About this task | Print all the data below exactly, without images.

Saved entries
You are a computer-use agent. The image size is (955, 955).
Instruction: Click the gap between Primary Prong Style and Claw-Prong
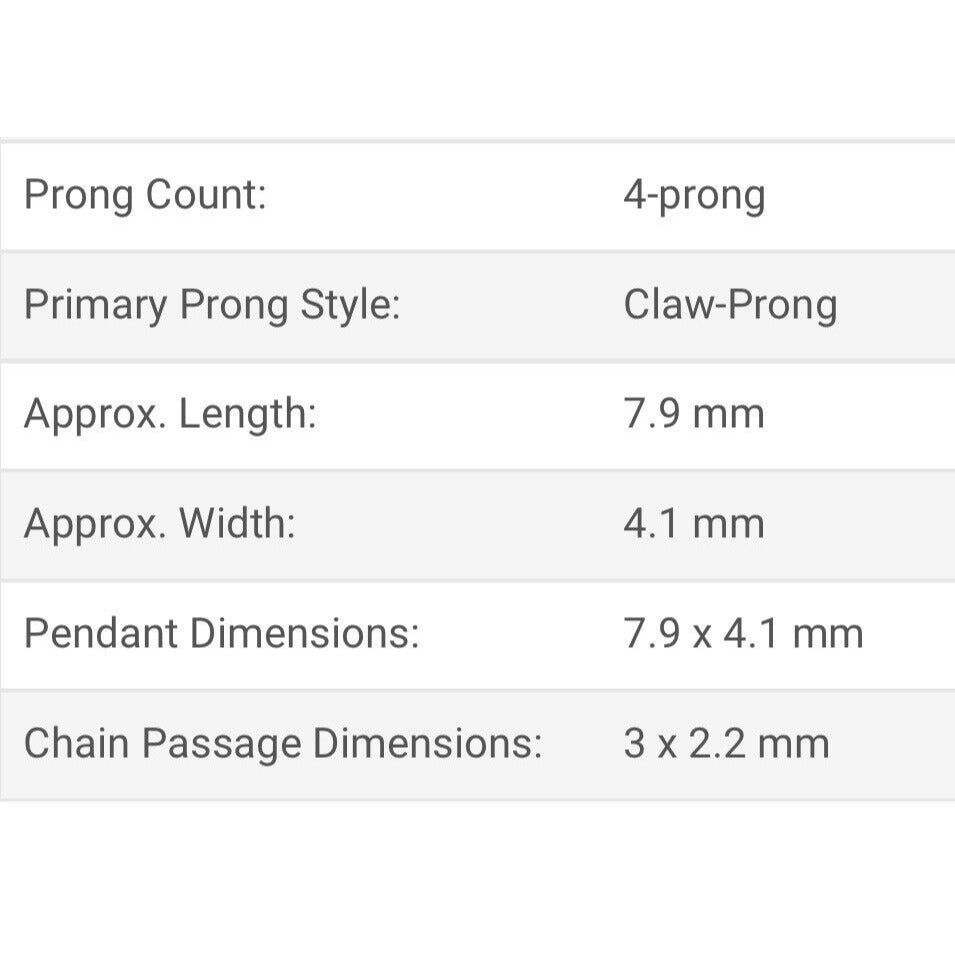click(510, 305)
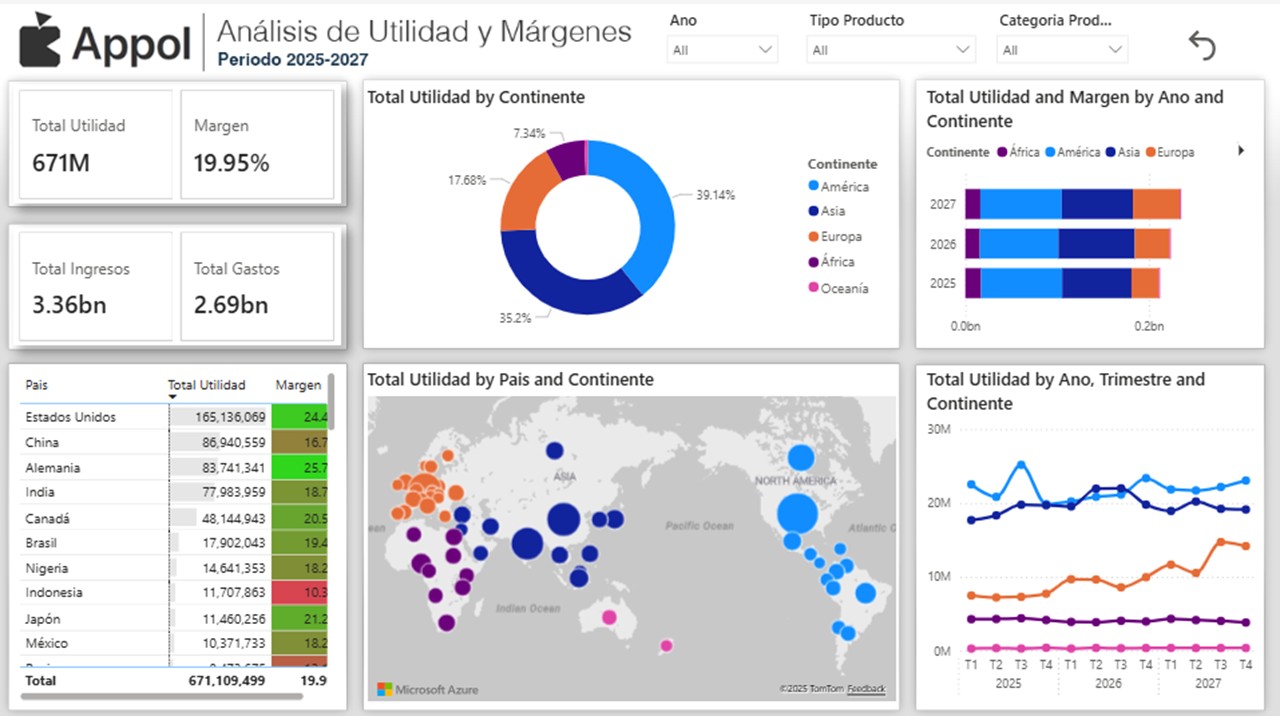The image size is (1280, 720).
Task: Click the legend scroll arrow beside Europa
Action: 1241,151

Your solution |
You are a computer-use agent. The image size is (955, 955).
Instruction: Click the gap between Primary Prong Style and Claw-Prong
click(510, 305)
The image size is (1280, 720).
Task: Click the legend scroll arrow beside Europa
Action: 1241,151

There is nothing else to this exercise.